> **Exercise requirements**
Among the lines of the data, copy those that hold "agent".

> **Data**
┌──

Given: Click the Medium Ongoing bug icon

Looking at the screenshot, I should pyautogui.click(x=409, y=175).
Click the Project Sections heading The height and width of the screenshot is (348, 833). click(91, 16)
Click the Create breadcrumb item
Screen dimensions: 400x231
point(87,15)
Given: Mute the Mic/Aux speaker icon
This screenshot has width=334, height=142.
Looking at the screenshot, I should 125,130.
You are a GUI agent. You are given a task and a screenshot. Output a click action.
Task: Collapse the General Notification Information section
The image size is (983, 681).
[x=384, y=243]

└──
┌──

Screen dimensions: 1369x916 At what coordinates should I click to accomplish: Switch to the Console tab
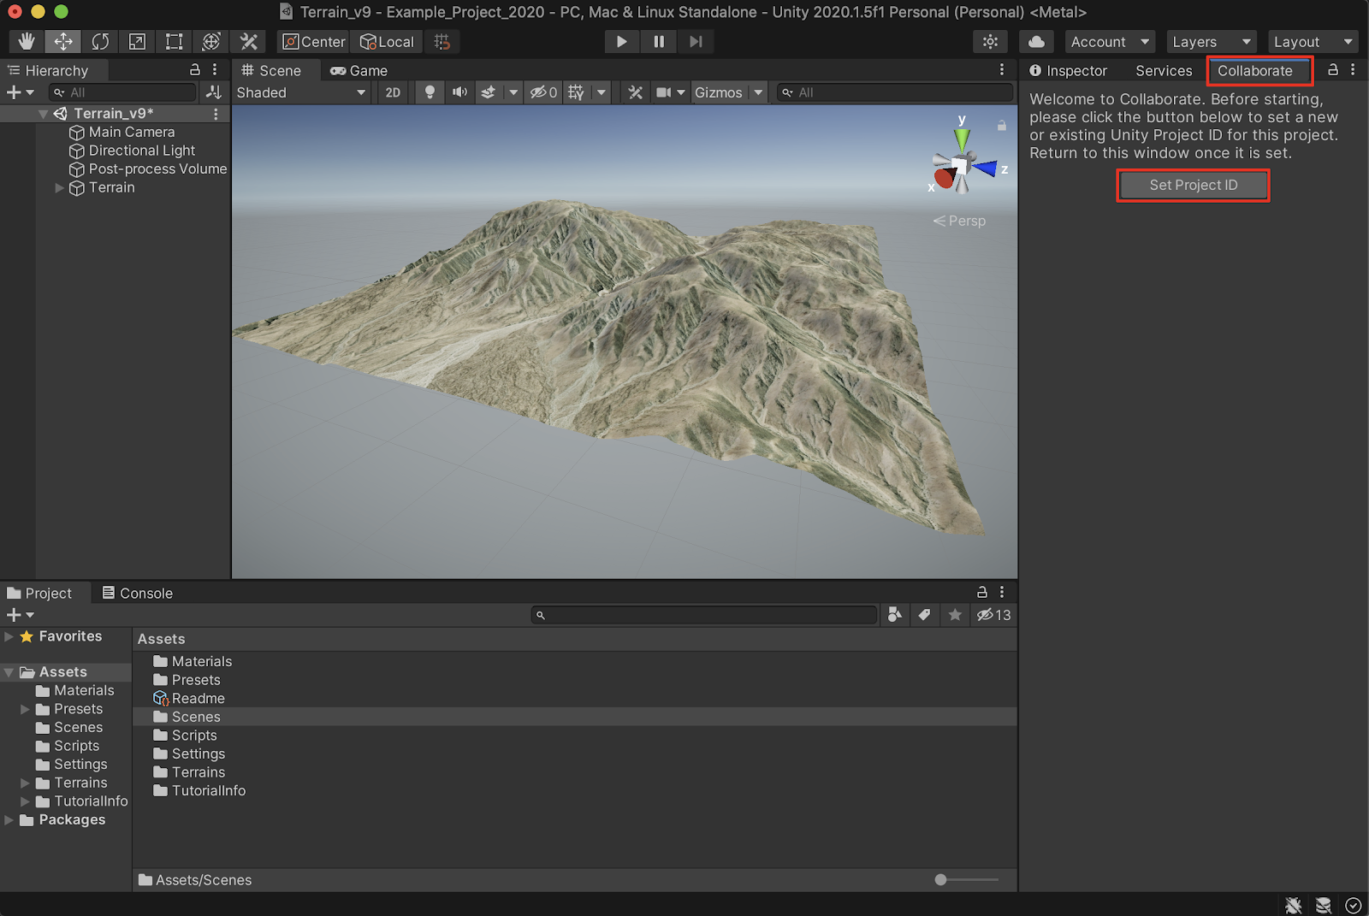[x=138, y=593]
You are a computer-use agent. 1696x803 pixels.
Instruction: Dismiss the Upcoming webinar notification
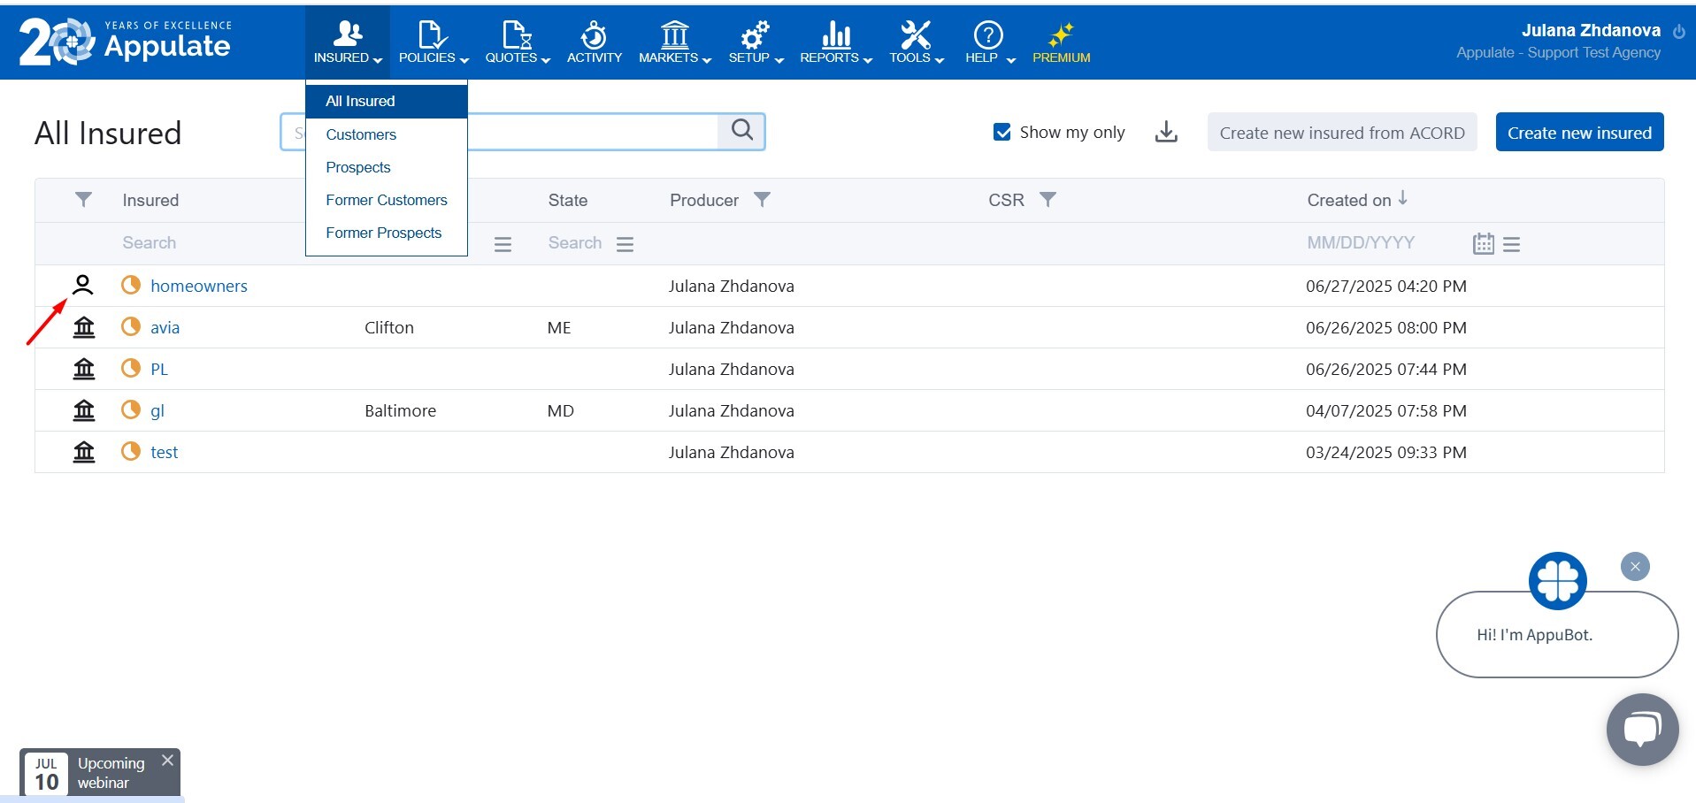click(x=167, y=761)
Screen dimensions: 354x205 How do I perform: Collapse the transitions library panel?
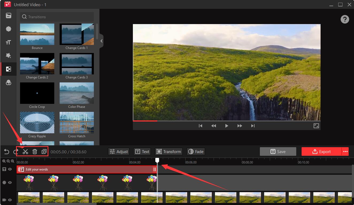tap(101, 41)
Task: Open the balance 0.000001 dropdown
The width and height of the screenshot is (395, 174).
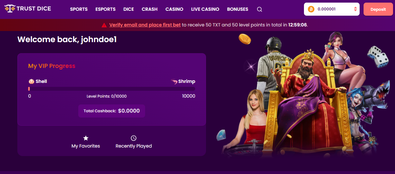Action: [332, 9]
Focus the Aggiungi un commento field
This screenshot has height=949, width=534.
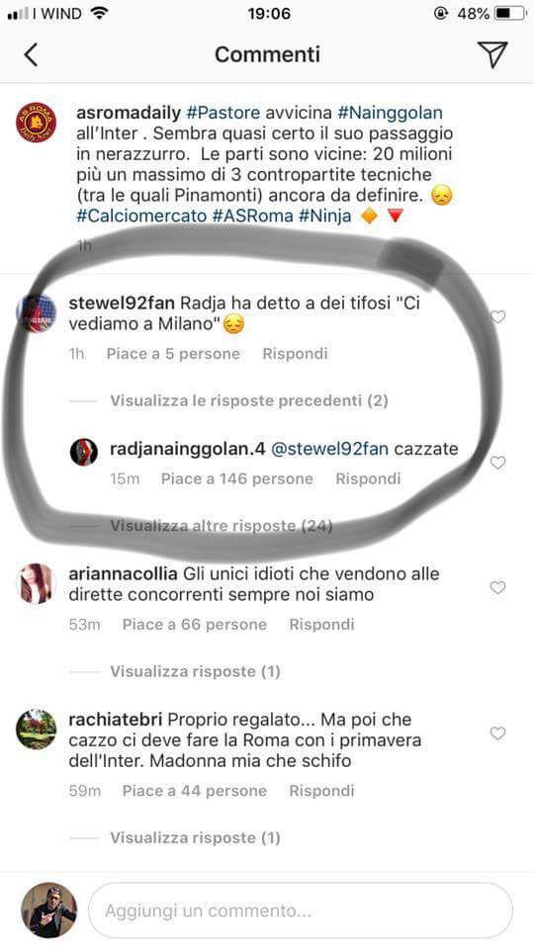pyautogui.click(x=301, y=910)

└──
┌──

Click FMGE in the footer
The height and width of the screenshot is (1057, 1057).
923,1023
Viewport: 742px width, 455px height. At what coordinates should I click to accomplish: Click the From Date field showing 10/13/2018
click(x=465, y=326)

└──

> **Reply**
You are a GUI agent. You are given a task and a screenshot. Output a click action.
You are a computer-use agent. 1696x803 pixels.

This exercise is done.